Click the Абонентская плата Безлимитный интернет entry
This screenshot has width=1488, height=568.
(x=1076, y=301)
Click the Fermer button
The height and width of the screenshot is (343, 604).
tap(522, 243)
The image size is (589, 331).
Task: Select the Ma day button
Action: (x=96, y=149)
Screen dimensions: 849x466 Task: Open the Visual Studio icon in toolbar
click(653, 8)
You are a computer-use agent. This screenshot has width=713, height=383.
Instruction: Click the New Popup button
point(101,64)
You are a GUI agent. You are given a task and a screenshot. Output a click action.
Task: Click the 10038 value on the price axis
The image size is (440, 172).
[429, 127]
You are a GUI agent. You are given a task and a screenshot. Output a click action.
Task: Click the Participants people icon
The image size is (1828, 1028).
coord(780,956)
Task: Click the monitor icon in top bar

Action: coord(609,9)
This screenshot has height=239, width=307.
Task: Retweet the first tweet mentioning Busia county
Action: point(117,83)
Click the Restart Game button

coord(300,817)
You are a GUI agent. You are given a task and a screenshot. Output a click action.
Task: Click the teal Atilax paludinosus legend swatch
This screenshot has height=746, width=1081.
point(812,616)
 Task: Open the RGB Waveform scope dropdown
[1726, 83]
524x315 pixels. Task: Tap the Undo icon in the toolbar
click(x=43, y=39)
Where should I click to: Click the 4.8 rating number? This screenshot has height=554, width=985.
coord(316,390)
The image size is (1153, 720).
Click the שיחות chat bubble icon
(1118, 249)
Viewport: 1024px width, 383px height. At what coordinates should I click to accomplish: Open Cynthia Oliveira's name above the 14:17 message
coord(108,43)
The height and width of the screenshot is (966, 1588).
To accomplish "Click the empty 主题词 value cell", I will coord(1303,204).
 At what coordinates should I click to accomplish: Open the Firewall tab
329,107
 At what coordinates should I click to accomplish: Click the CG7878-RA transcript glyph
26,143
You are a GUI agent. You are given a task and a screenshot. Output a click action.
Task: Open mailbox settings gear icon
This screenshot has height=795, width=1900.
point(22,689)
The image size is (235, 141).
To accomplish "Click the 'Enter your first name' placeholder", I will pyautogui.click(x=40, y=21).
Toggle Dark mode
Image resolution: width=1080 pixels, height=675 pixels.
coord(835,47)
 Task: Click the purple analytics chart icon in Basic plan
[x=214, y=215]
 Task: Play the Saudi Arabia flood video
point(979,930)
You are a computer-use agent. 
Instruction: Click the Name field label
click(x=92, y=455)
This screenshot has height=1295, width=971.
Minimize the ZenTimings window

· · · · ·

WRITTEN REQUEST:
Copy the entries above again, switching every "GUI agent" to "screen agent" and changing nothing else.

RIGHT ANSWER:
Click the Абонентская плата Безлимитный интернет entry
This screenshot has width=1488, height=568.
(x=1076, y=301)
Click the Fermer button
The height and width of the screenshot is (343, 604).
tap(522, 243)
The image size is (589, 331).
Task: Select the Ma day button
Action: (x=96, y=149)
Screen dimensions: 849x466 Task: Open the Visual Studio icon in toolbar
click(653, 8)
You are a computer-use agent. This screenshot has width=713, height=383.
Instruction: Click the New Popup button
point(101,64)
You are a screen agent. You are given a task and a screenshot. Output a click action.
Task: Click the 10038 value on the price axis
The image size is (440, 172).
[429, 127]
You are a screen agent. You are given a task and a screenshot. Output a click action.
Task: Click the Participants people icon
The image size is (1828, 1028).
coord(780,956)
Task: Click the monitor icon in top bar

Action: coord(609,9)
This screenshot has height=239, width=307.
Task: Retweet the first tweet mentioning Busia county
Action: point(117,83)
Click the Restart Game button

coord(300,817)
You are a screen agent. You are given a task and a screenshot. Output a click action.
Task: Click the teal Atilax paludinosus legend swatch
This screenshot has height=746, width=1081.
point(812,616)
 Task: Open the RGB Waveform scope dropdown
[1726, 83]
524x315 pixels. Task: Tap the Undo icon in the toolbar
click(x=43, y=39)
Where should I click to: Click the 4.8 rating number? This screenshot has height=554, width=985.
coord(316,390)
The image size is (1153, 720).
Click the שיחות chat bubble icon
(1118, 249)
Viewport: 1024px width, 383px height. At what coordinates should I click to accomplish: Open Cynthia Oliveira's name above the 14:17 message
coord(108,43)
The height and width of the screenshot is (966, 1588).
To accomplish "Click the empty 主题词 value cell", I will coord(1303,204).
 At what coordinates should I click to accomplish: Open the Firewall tab
329,107
 At what coordinates should I click to accomplish: Click the CG7878-RA transcript glyph
26,143
You are a screen agent. You are given a task and a screenshot. Output a click action.
Task: Open mailbox settings gear icon
This screenshot has height=795, width=1900.
point(22,689)
The image size is (235, 141).
To accomplish "Click the 'Enter your first name' placeholder", I will pyautogui.click(x=40, y=21).
Toggle Dark mode
Image resolution: width=1080 pixels, height=675 pixels.
coord(835,47)
 Task: Click the purple analytics chart icon in Basic plan
[x=214, y=215]
 Task: Play the Saudi Arabia flood video
point(979,930)
You are a computer-use agent. 
Instruction: Click the Name field label
click(x=92, y=455)
This screenshot has height=1295, width=971.
Minimize the ZenTimings window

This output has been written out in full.